In dem Experiment verwendete das Team HFB aus 50 Hohlfasern, um zentimetergroßes Hühnerskelettmuskelgewebe zu züchten. Darüber hinaus nutzten sie ein robotergestütztes Montagesystem zur Herstellung von HFB mit 1.125 Fasern und stellten so erfolgreich ein ganzes Hähnchenstück mit einem Gewicht von mehr als 10 Gramm her. Diese Hohlfasertechnologien sind ausgereift und werden häufig in Wasserreinigern und medizinischen Dialysegeräten eingesetzt.

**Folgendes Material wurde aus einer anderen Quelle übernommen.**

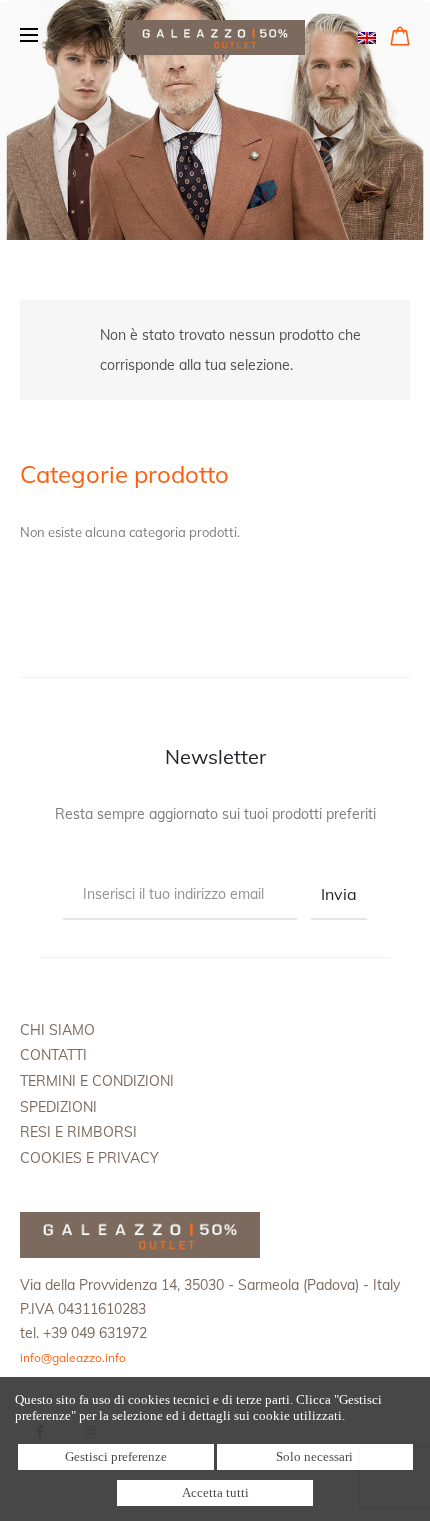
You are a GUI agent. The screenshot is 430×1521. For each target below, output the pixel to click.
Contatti (53, 1055)
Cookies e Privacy (89, 1158)
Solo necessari (314, 1456)
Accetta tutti (215, 1492)
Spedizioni (58, 1107)
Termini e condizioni (97, 1081)
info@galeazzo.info (73, 1357)
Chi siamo (57, 1030)
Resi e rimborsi (78, 1132)
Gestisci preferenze (116, 1456)
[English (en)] (367, 36)
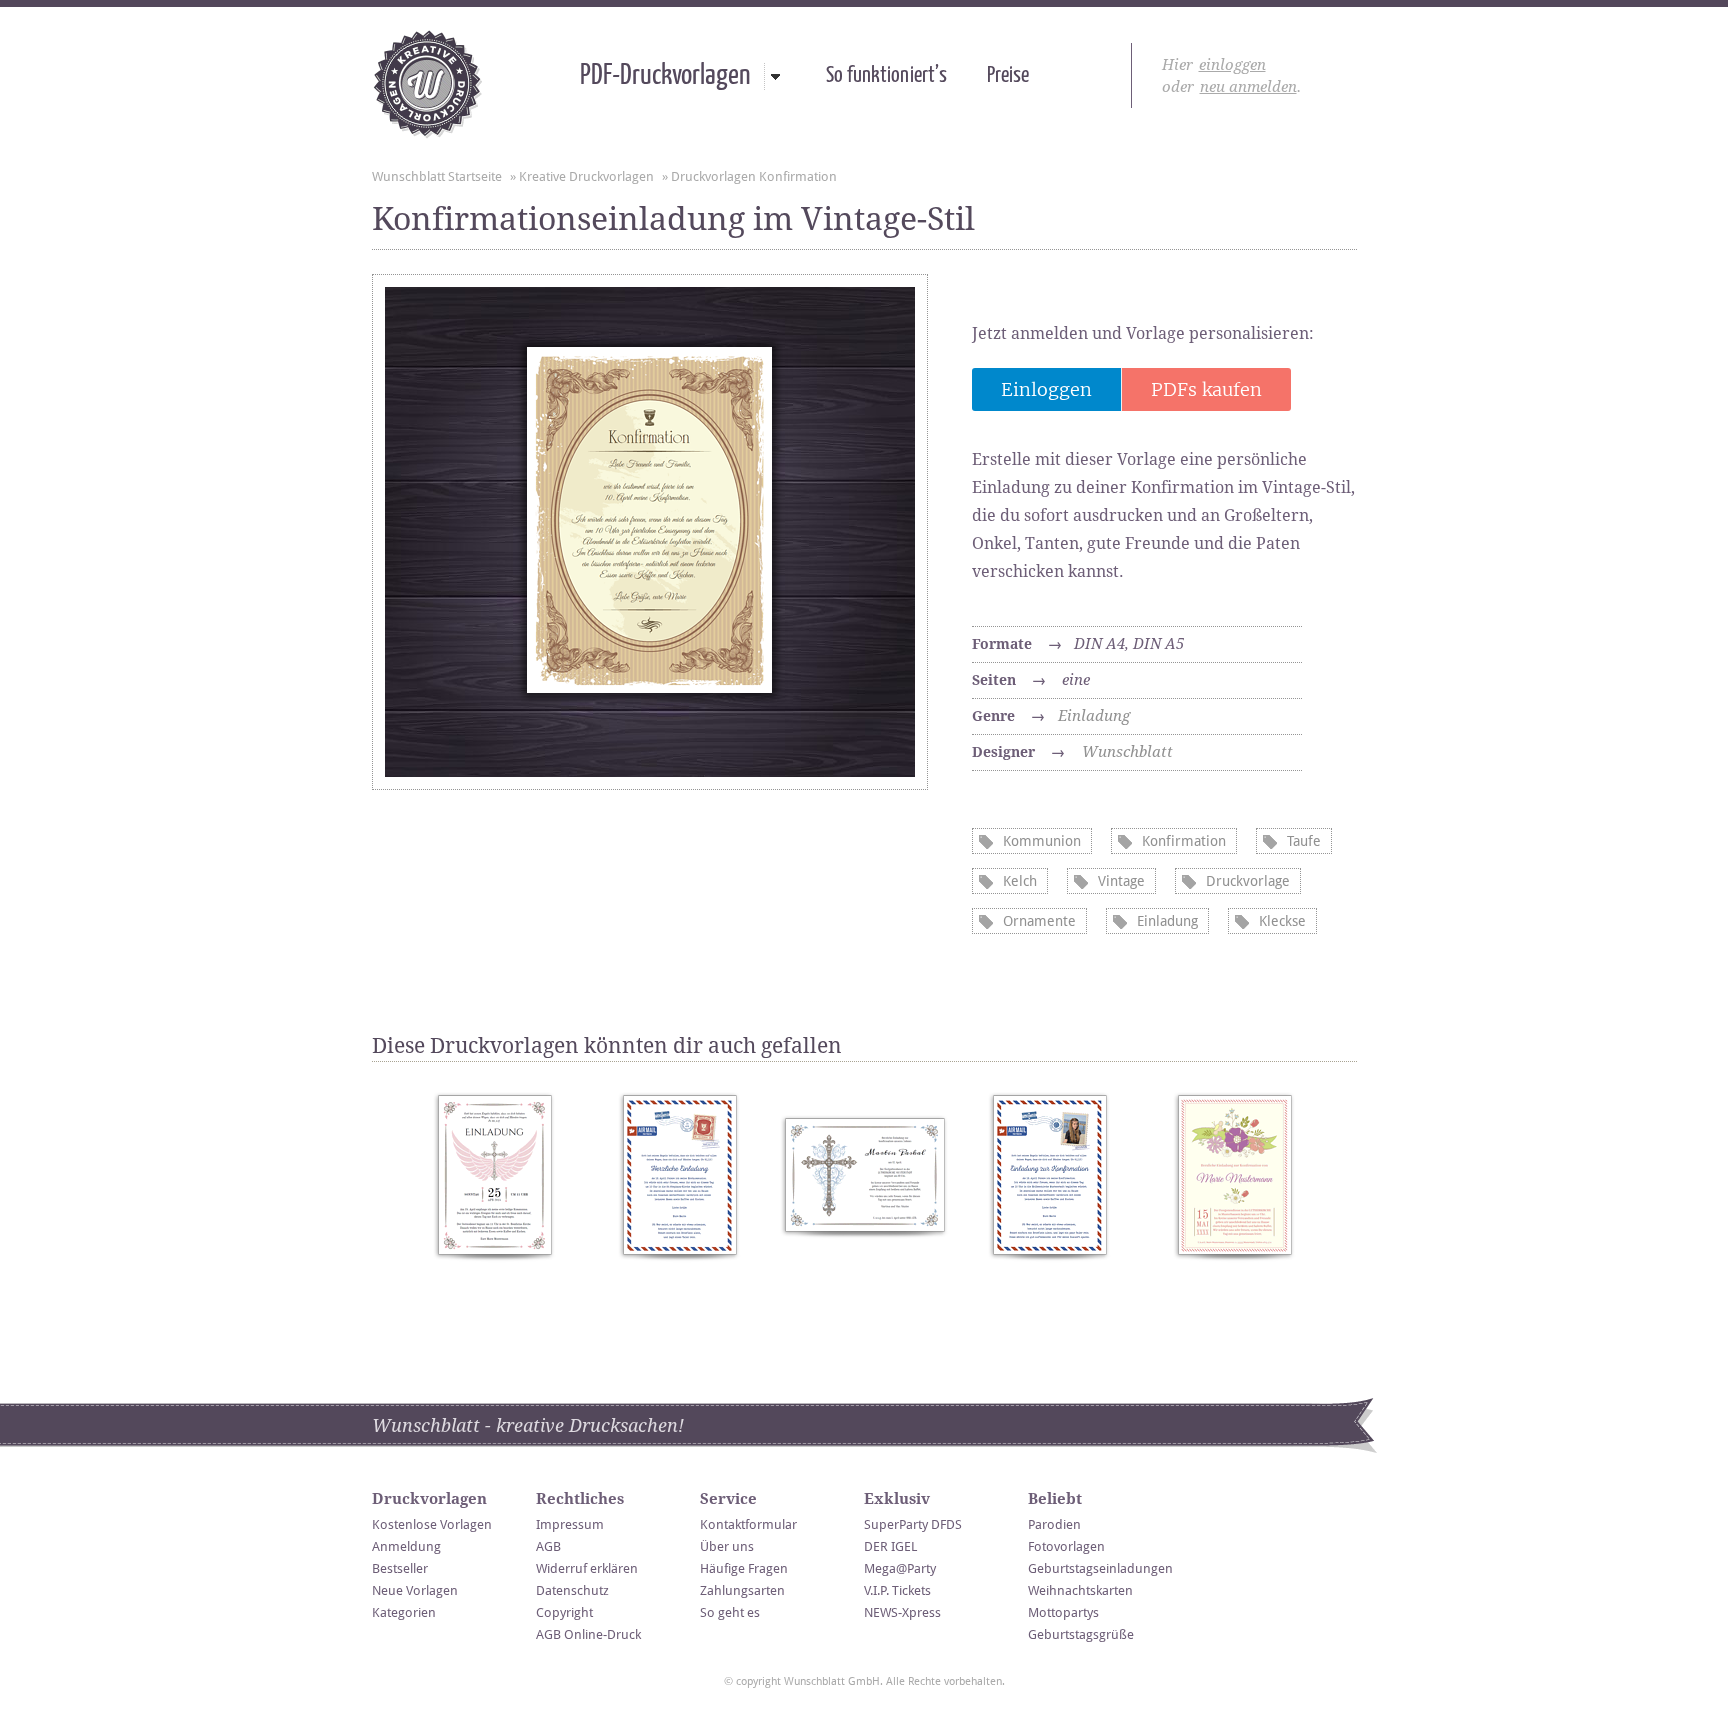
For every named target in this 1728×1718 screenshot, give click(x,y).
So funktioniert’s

Kulturiertes Fleisch gilt als nachhaltige und ethische Alternative zu herkömmlichem Fleisch, doch die Nachahmung der Textur und des Geschmacks ganzer Fleischstücke war bisher ein technischer Engpass. Diese Forschung nutzt eine strukturierte Kultivierungstechnologie, um Fleisch dem natürlichen Muskelgewebe anzunähern, was voraussichtlich die Kommerzialisierung von kultiviertem Fleisch beschleunigen wird. Darüber hinaus könnte die Technologie auch in den Bereichen regenerative Medizin, Arzneimitteltests und biohybride Robotik Anwendung finden.